# [Enunciado da tarefa]
Responda às perguntas abaixo com base no texto fornecido:
1. Quem está à frente dos juízes do rei?
2. A quem é difícil não atribuir a realeza, segundo o segundo parágrafo?
3. Como são descritos os homens da foto do gabinete do presidente golpista?

# [Texto fornecido]
---+---

Outra marca de pós-modernidade no nosso golpe atual, que torna uma fala de Pedrosa démodé: quem é o rei que nos rege, ou que esta esperando ser içado ao trono? Quem é o rei que dará o indulto aos delatores? Temos os juízes do rei, Coronel Mendes e justiceiro Moro à frente, mas a serviço de quem eles agem? Das leis - e, conseqüentemente do povo, da democracia, do Estado de Direito -, é pornograficamente explícito que não se trata. Do presidente golpista, o pusilânime Micher Temer (por sinal, sua pusilanimidade é um prato cheio à extrema-direita golpista), ou dos social-democratas-defensores-do-golpe, tampouco. Os irmãos Marinho e a rede Globo, apesar de posarem de majestade, não têm cabeça para sustentar a coroa. Estaria no estrangeiro? Não creio - não apenas no estrangeiro. E ainda que se ache um grupo a quem toda esta nossa farsa seja encenada, não há um rei, não há o rei. No lugar do rei, entidades, forças sempre faladas (e efetivas), mas ocultadas na sua concretude nas palavras dos ideólogos desses mesmos ídolos, como bem definiu o teólogo Jung Mo Sung: os mercados, os investidores (sic), os empresários (rubrica na qual são incluídos rentistas e especuladores).
Ao cabo, fica difícil não atribuir a realeza ao monsenhor Capital - já desvendado em sua teologias desde Marx. Atribuir ao capital (nacional e internacional, financeiro e "produtivo") o atual golpe e ditadura-em-construção é simplista, admito, e pouco explica. Contudo, enxergar a situação atual - em que o golpe não possui (ao que se percebe) uma coordenação centralizada - como uma confluência de interesses determinados em última instância pelo capital (que não é só riqueza, é também - e principalmente - poder), ajuda a entender quem tem e terá direito ao indulto do rei (ou seria de deus?), quem não - é por isso, por exemplo, que Temer pode ser presidente (golpista) da República Bananeira do Brasil. E quem acha que querer discutir o capitalismo e suas "externalidades" em pleno século XXI é ter parado no tempo, bem vindo ao século XIX: convém rever a foto do gabinete do presidente golpista - homens brancos heterossexuais ricos escravocratas fazendo uso do Estado para interesses oligárquicos e particulares - e, mais, ler algumas das propostas futuristas desses aliados sobre papel da mulher (incluído aí direito ao corpo e a questão do aborto), trabalho escravo, educação, saúde, pena de morte...
Mas não falemos em crise, que só o trabalho liberta.

---+---

# [Dados fornecidos]

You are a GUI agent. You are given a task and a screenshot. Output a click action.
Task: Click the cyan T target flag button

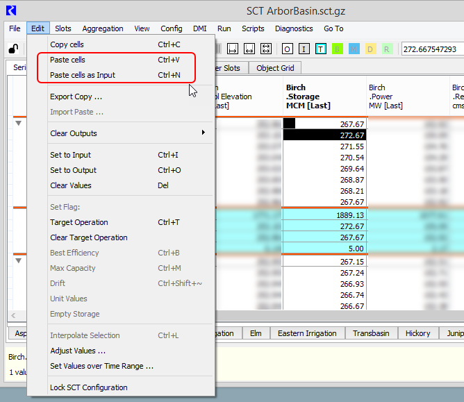320,49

---+---

# [Exercício resolvido]
1. O Coronel Mendes e o justiceiro Moro.
2. Ao monsenhor Capital.
3. Como homens brancos heterossexuais ricos escravocratas que fazem uso do Estado para interesses oligárquicos e particulares.